1. The problem statement, all variables and given/known data
$$xy''+y'+xy=0, y'(0)=0, y(0)=0$$ Using the method of Laplace transforms, show that the solution is the Bessel function of order zero.

2. Relevant equations
$$-(d/ds)L{f(x)}$$

3. The attempt at a solution
The only thing I got out of this when trying to solve it was y=0. Obviously not the intended answer. In the problem I'm told that the answer is the Bessel function of 0 order.

I'm pretty sure the parts I'm messing up is the Laplace transform of xy''. I haven't tried to take the Laplace transform of anything like that before and I'm sure it is where I'm messing up. I tried to use the relevant equation up there and I got...
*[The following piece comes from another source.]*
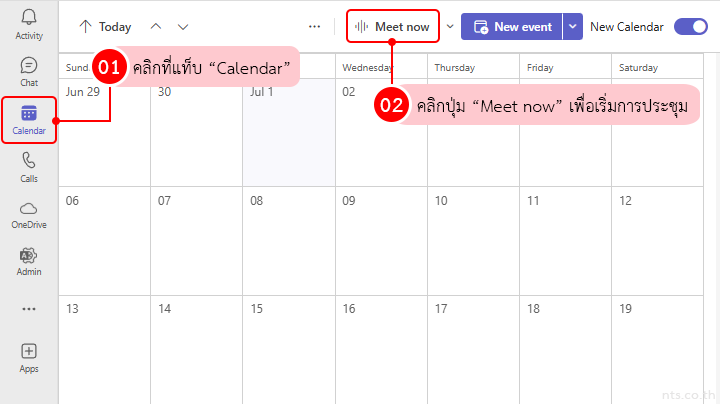Go to next period chevron down
Image resolution: width=720 pixels, height=404 pixels.
[182, 27]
$$-(d/ds)[(s^2Y(s)-s)]+sY(s)-1+-(d/ds)[Y(s)]=0$$

This gives me $$-2sY(s)+1+sY(s)-1=0$$

=> $$-sY(s)=0$$

which yeah, just gives me a dumb answer. Again I'm pretty sure it's with my xy'' term. Maybe even more :(

Thanks anyone for help.

2. Nov 28, 2015

### Crush1986

Oh... as soon as I posted this I thought... Y(s) is a function of s... I need to take that into account when doing derivatives... Dang it... as always it's right after I post I have a decent idea...

Last edited: Nov 28, 2015
3. Nov 28, 2015

### Crush1986

Ok so I'm on the right track for sure. My current expression is

$$y = L^-1[1/(s^2+1)^.5]$$

I know that the inverse of that is the zero order Bessel function. How would I prove with no table though?

4. Nov 28, 2015

### SteamKing

Staff Emeritus
Well fortunately, there are tables of the Laplace transforms of all kinds of special functions, including Bessel functions. One reference which has such a table is Abramowitz & Stegun, Handbook of Mathematical Functions, p. 1029:

http://people.math.sfu.ca/~cbm/aands/

If you don't trust such a reference, I suppose you could always derive the Laplace transform of your Bessel function from the definition and compare it with your earlier result.

5. Nov 28, 2015

### Crush1986

Yah I'm supposed to derive it I'm sure.